Help! My file is too large to save in WordPress

I’ve seen this one many many times, and it’s very frustrating for users. All they want is their 5MB video file uploaded, but their server settings are limiting them to a limit of 2MB for file uploads. So what can be done?

Solutions

Server Settings

Warning: Before you do this you’ll need to decide how large to make your allowed file upload size. Under most circumstances you’ll want to keep it as small as possible, mainly because

In a standard LAMP server, it is possible to change the server settings to allow you greater file upload sizes. If you’re running a dedicated server or a VPS and you have full access then you can update the main php.ini file. If you are on a shared server, you can create a local php.ini file for these settings in the root public folder for your site.

The settings that you’ll want to set are:

memory_limit = 64M
post_max_size = 10M
upload_max_filesize = 10M

Of course, you’ll change the values to match whatever you need your file upload limit to be.

Using FTP Uploads

If you can’t change your server settings (some shared hosts don’t allow this) or you won’t be doing this enough to warrant messing around in the config files, then you can use FTP in combination with the standard WordPress file uploading mechanism to get your file up there.

Note: This method won’t work for images because it doesn’t allow the WordPress system to create the required thumbnails for image files.

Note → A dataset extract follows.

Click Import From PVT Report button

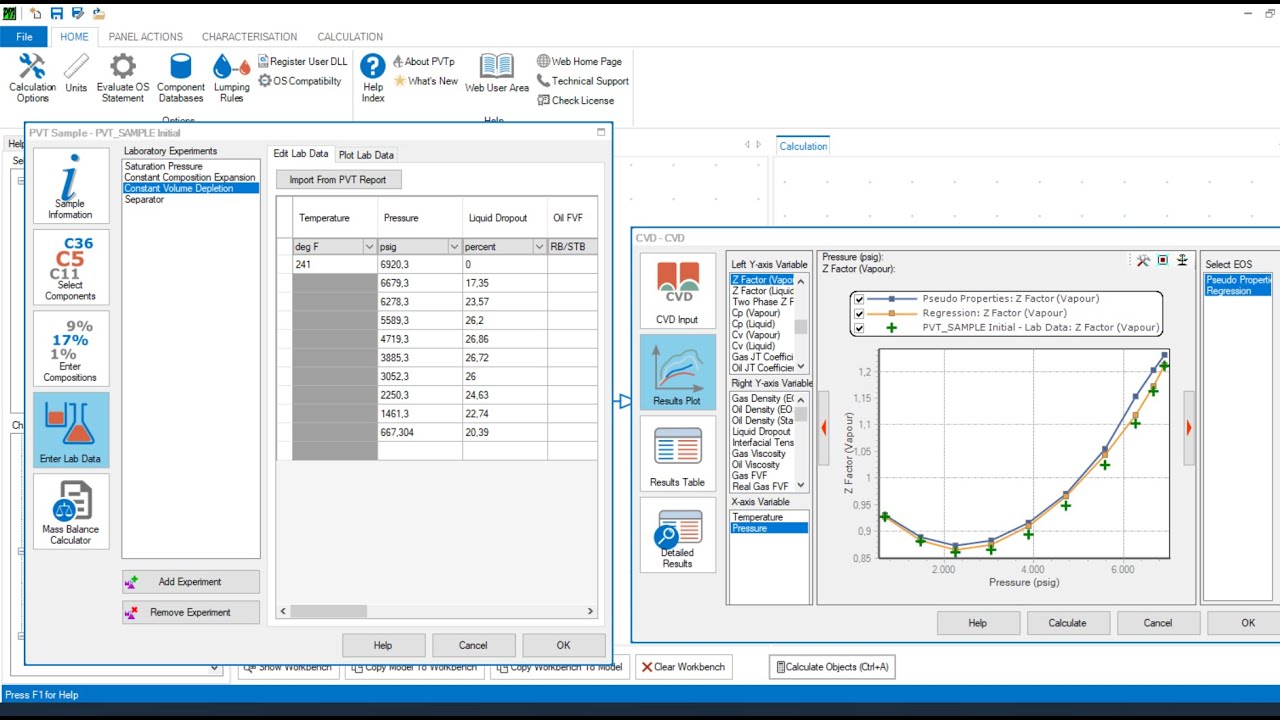pos(338,180)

You shouldn’t be uploading large image files to your server anyway as there’s a chance that you’ll hit resource limits generating the thumbnail images. If you want to do images you can create the thumbnails yourself, but I’ll leave that up to readers to figure out.

The process is a little involved, but it does work!

  1. Create a new text file on your local computer and add in a small amount of content (WordPress won’t upload a file that’s empty).
  2. Save the file with the same file name (including the extension) as the file that you want to upload.
  3. Upload the small text file using the WordPress media manager.
  4. Find the location by looking at the ‘File URL’ input box. You’ll see it as something like http://mysite.com/wp-content/uploads/2014/05/file_name.zip
  5. Use your FTP client of choice to connect to your sites FTP server.
  6. Navigate to the folder /wp-content/uploads/2013/05/ (use the folder from the example in step 4).
  7. Upload your original large file to this folder, over-writing the small file that was uploaded.

That’s all there is too it. Not that hard, right?

Now you can upload files as big as you need, with no more need to worry about the pesky server upload limits.